LONDON (Reuters) - Comedian Graham Norton is to take over as presenter of the Eurovision Song Contest, replacing Terry Wogan who bowed out after more than 30 years of hosting the show, the BBC announced on Friday.
Wogan, who first commentated on the camp and kitsch contest in 1973 before taking up the role permanently in 1980, had become increasingly critical of the show’s politics, with neighbouring countries voting for each other.
Last year Britain’s entry Andy Abraham finished joint last after receiving no votes from any of the 22 east European countries taking part.
“I’ve had 35 wonderful years commentating on the Eurovision for radio and television,” Wogan said.
“From my first, in a small music-hall in Dublin, to my last, in the huge arena in Belgrade, it has been nothing but laughter and fun. The silly songs, the spectacle, the grandiose foolishness of it all.

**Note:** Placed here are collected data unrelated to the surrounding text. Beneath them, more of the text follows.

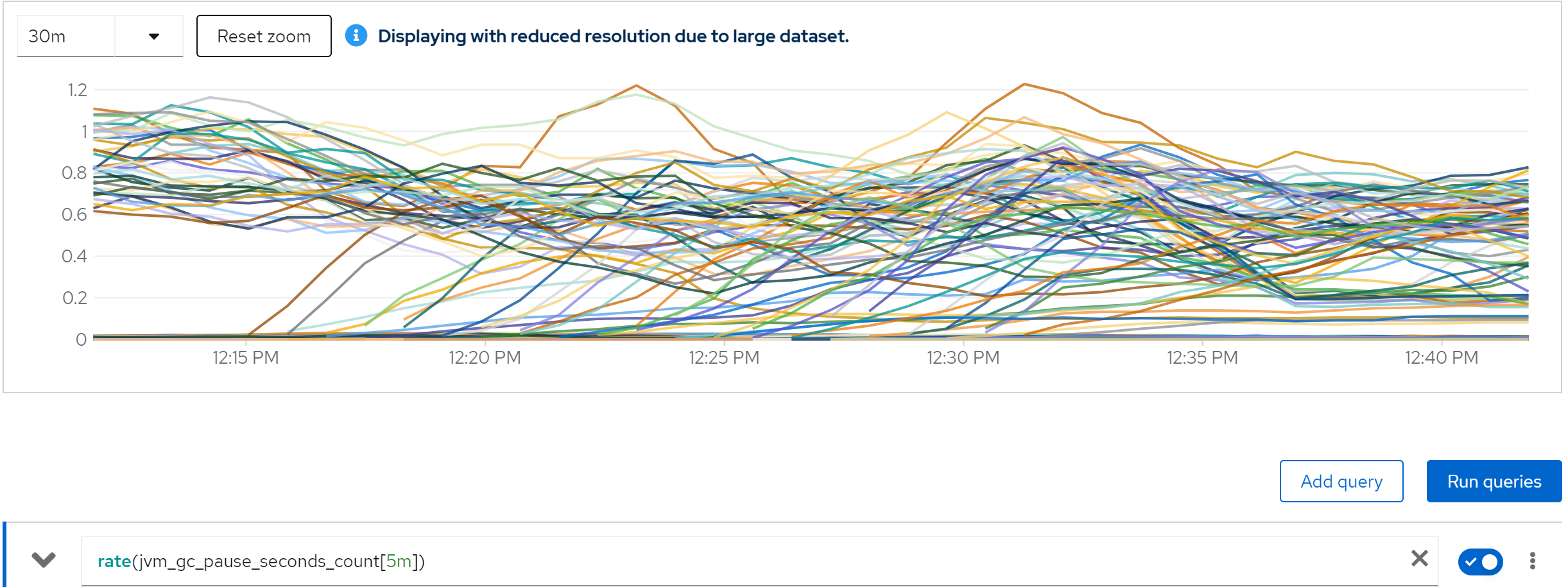The width and height of the screenshot is (1568, 587).
Task: Open the time span dropdown caret
Action: pyautogui.click(x=153, y=37)
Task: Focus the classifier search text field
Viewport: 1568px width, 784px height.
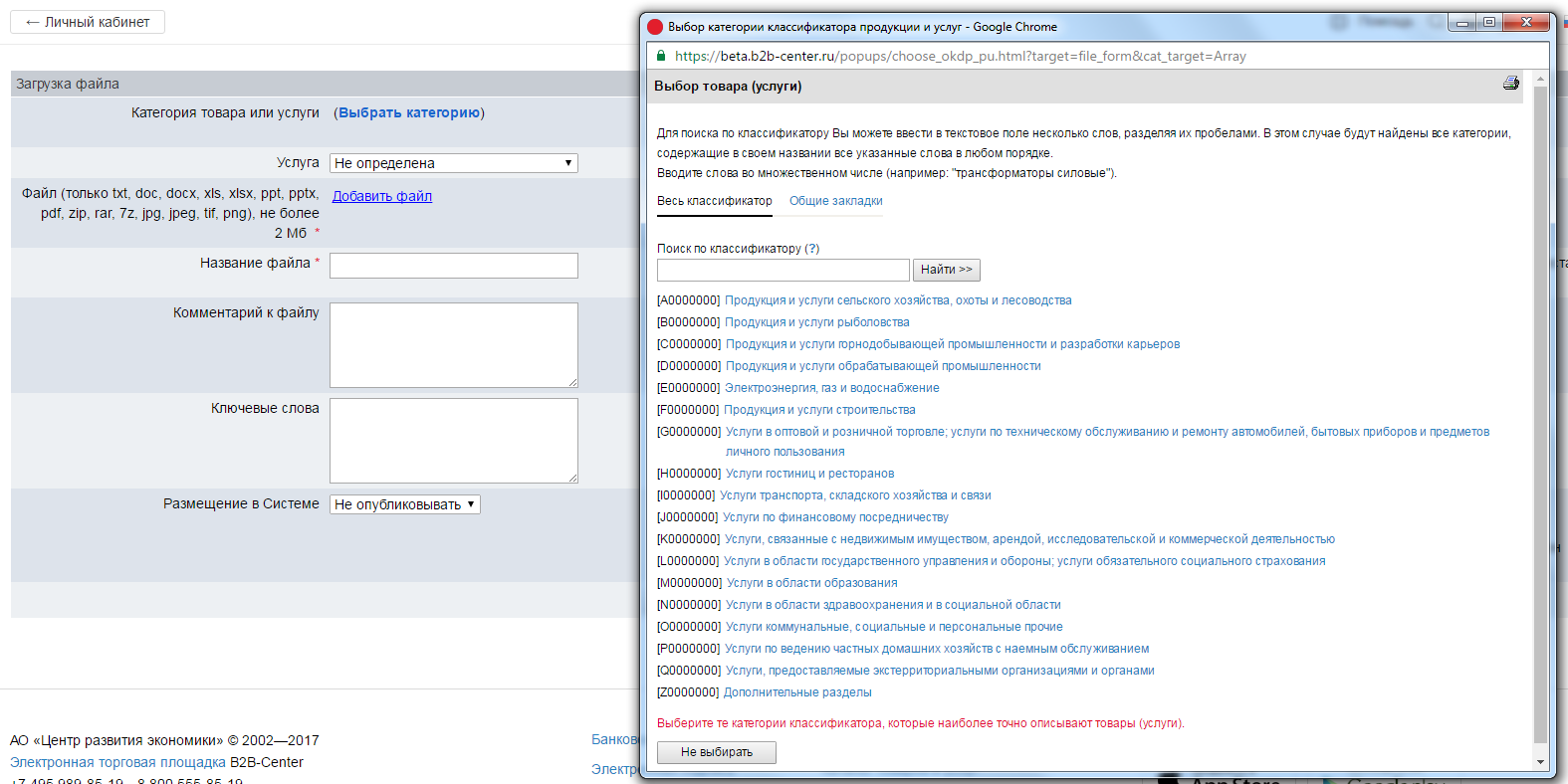Action: tap(783, 270)
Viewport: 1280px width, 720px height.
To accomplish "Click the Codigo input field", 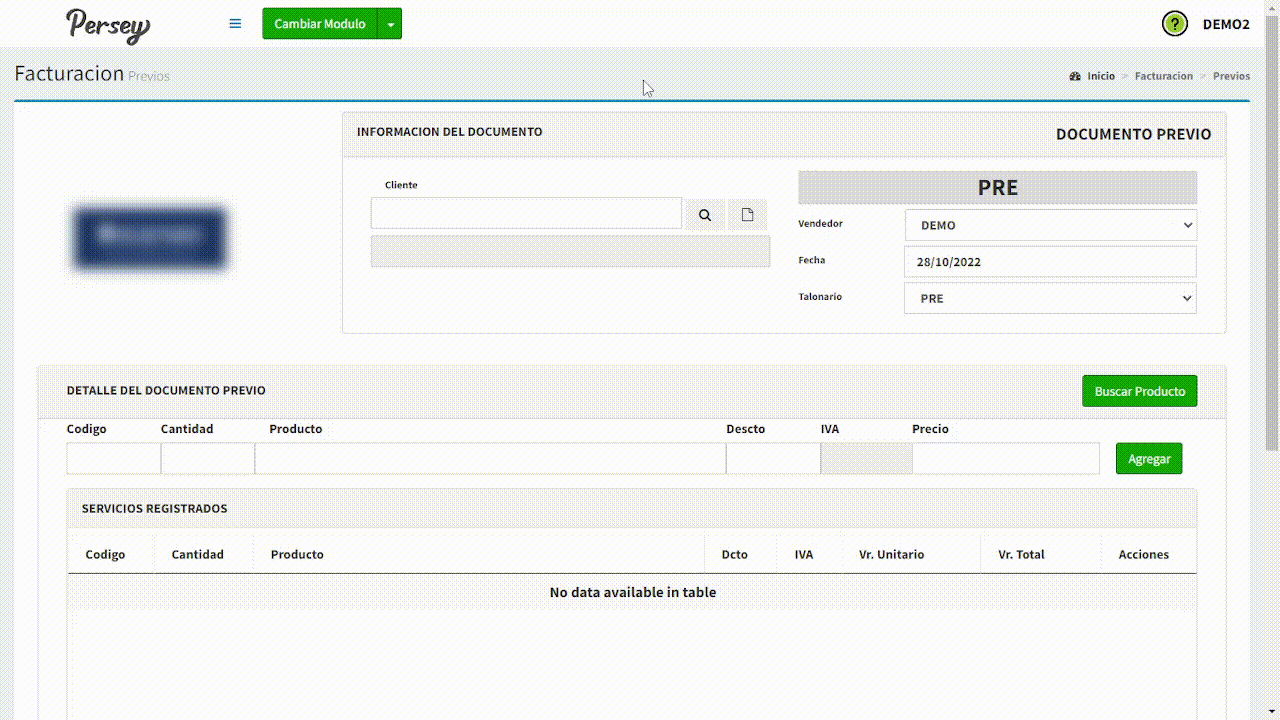I will 113,459.
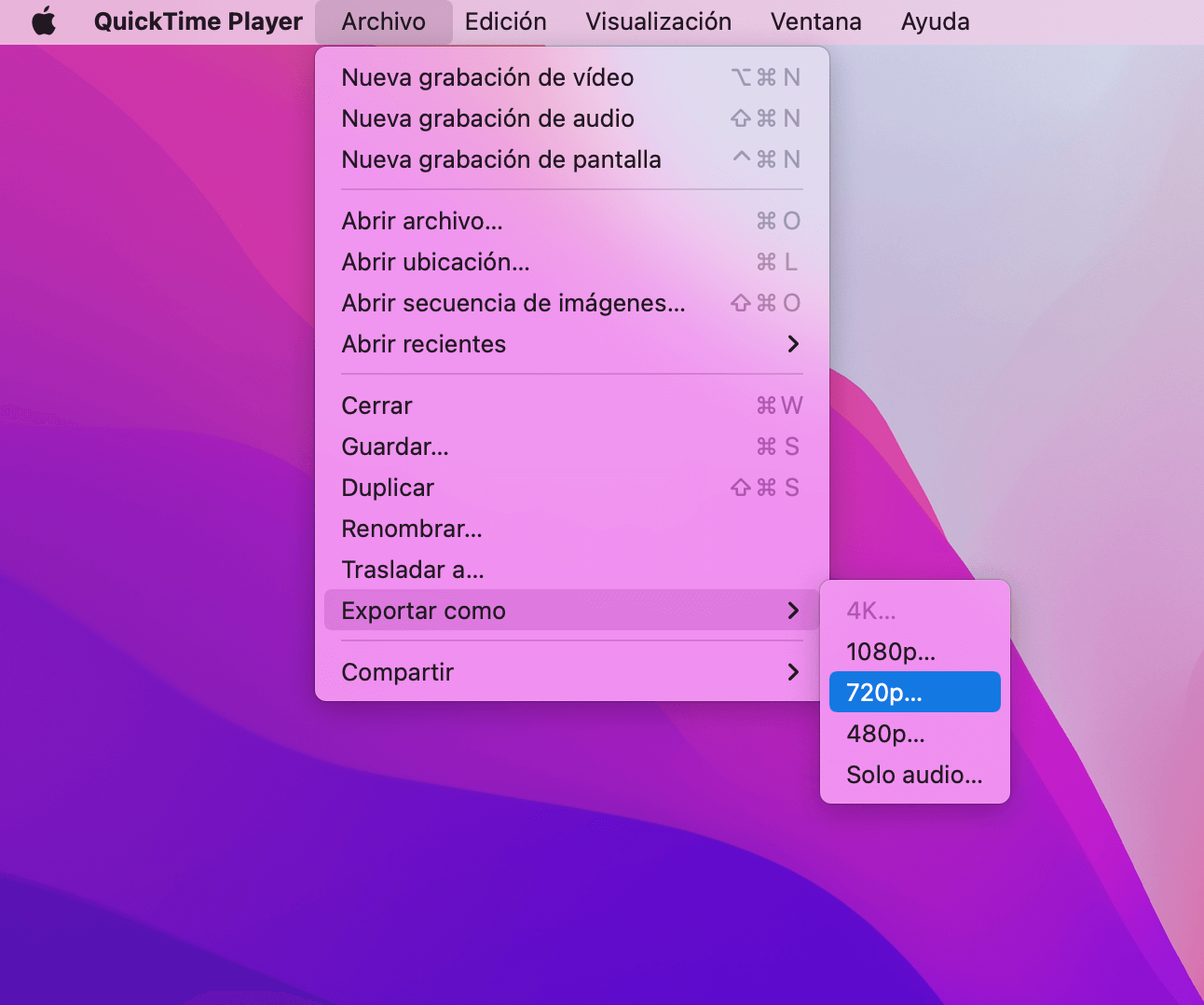
Task: Select Nueva grabación de pantalla
Action: 501,158
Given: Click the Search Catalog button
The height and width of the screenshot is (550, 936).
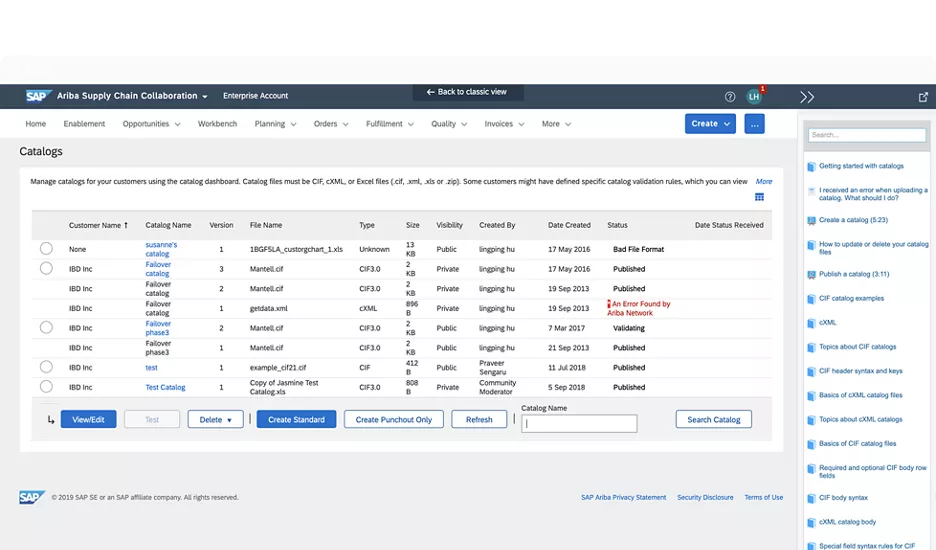Looking at the screenshot, I should click(x=713, y=420).
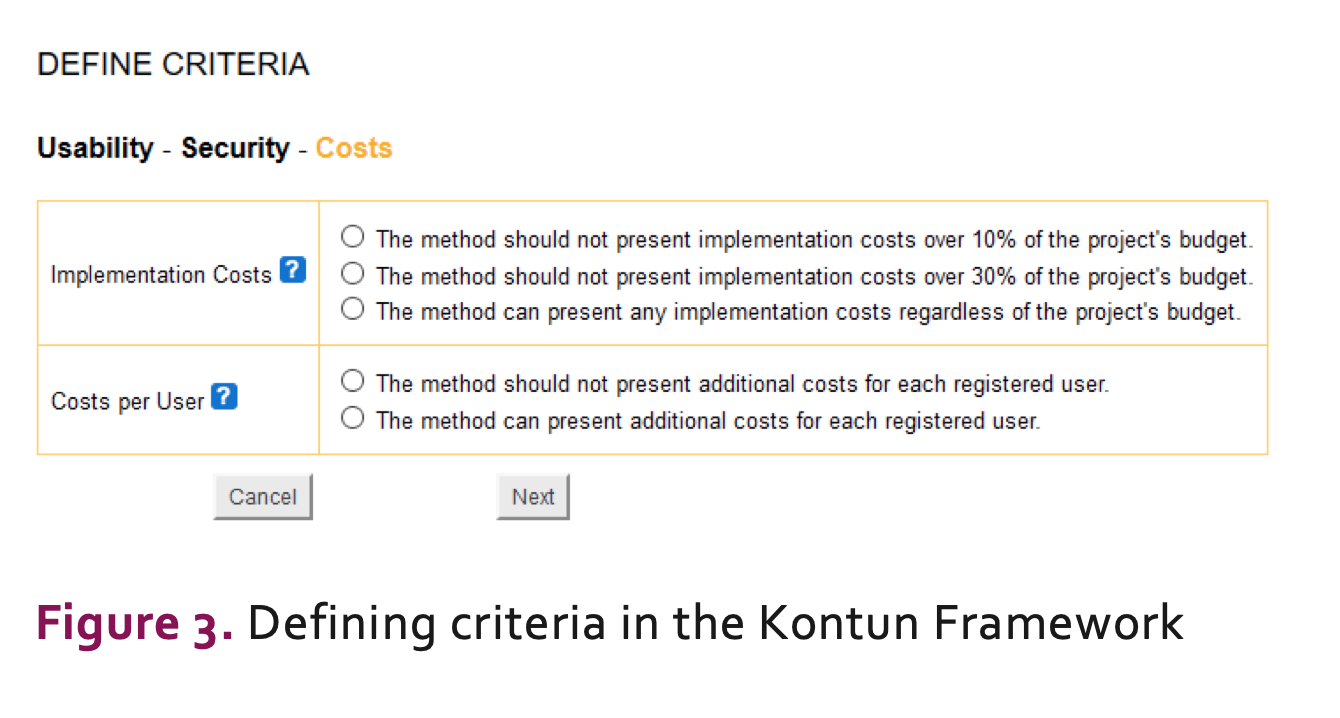Click the DEFINE CRITERIA heading
The image size is (1340, 718).
coord(173,65)
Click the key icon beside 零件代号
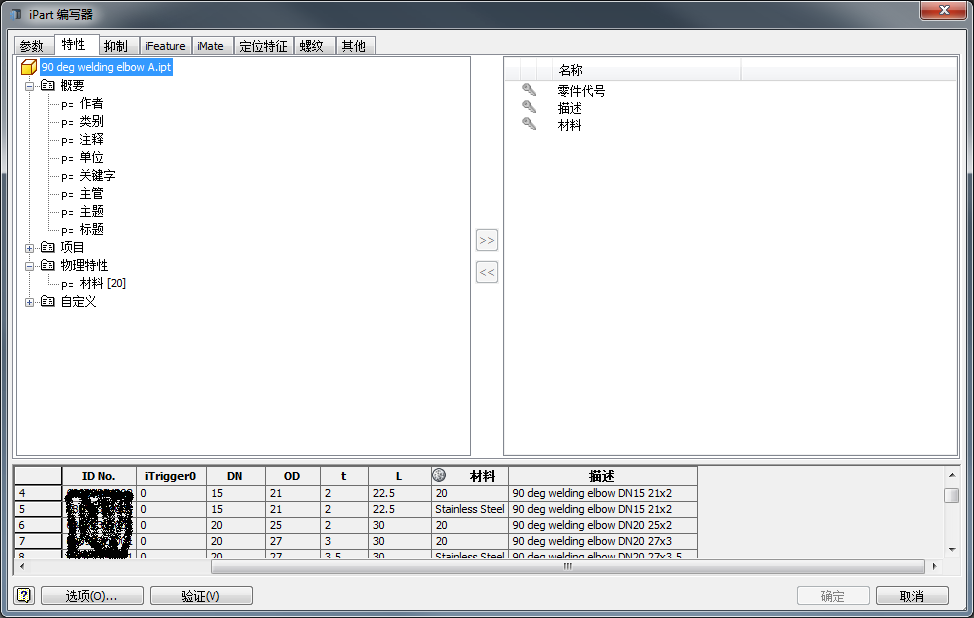The width and height of the screenshot is (974, 618). click(x=529, y=91)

“I’ll be sad to leave it all behind, but I’ll be watching and listening, and happy to leave it in the witty hands of Graham.”
Norton said following in Wogan’s footsteps was a “huge honour.”
“Sir Terry is nothing less than legend and is an impossible act to follow but somebody must and I just couldn’t say no,” he said.
“I can’t wait to get to Moscow — with a combination of cheap vodka and a language barrier what could possibly go wrong?”
The Eurovision Song Contest has been broadcast every year since 1956, making it one of the longest-running television programmes in the world.
Britain last won in 1997 with “Love Shine A Light” by Katrina and the Waves.